**Task prompt**
Using the listing below, copy exactly the lines from the one containing "For every named target in this 768×1552" to the one containing "info@asproe.uy (102, 811)", both lines included, and no others.

**Records to process**
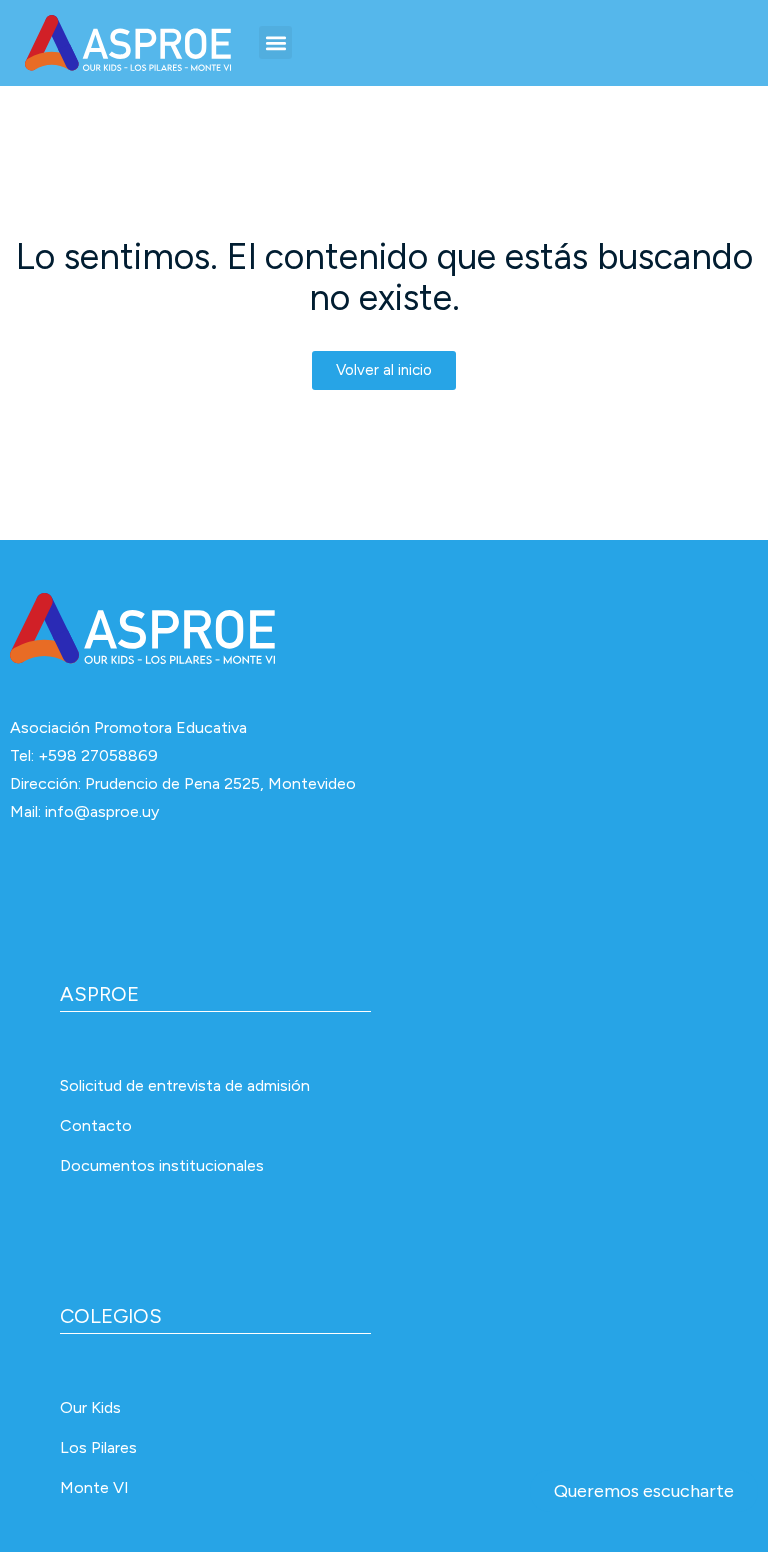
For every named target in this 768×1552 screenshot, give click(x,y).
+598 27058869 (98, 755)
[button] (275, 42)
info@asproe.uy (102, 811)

---

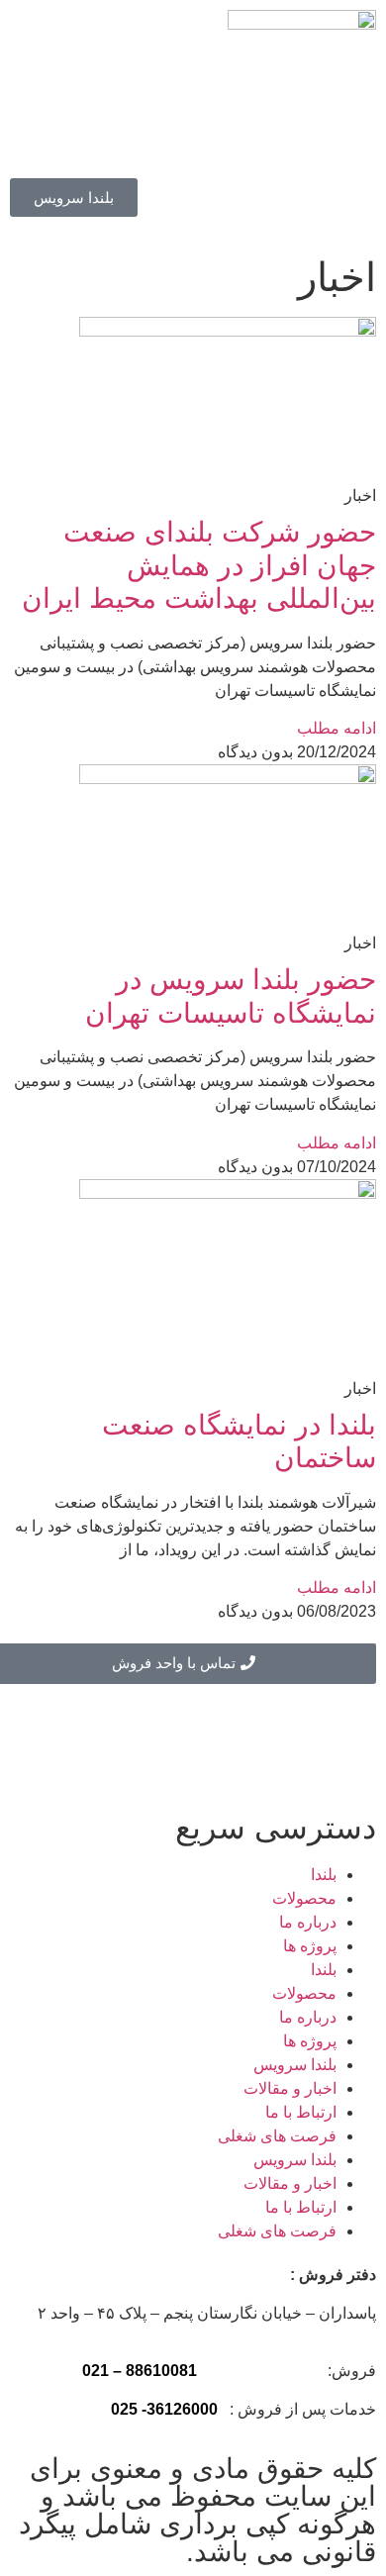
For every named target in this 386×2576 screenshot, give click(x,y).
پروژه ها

**Exercise response**
For every named target in this 768×1552 screenshot, give click(x,y).
+598 27058869 (98, 755)
[button] (275, 42)
info@asproe.uy (102, 811)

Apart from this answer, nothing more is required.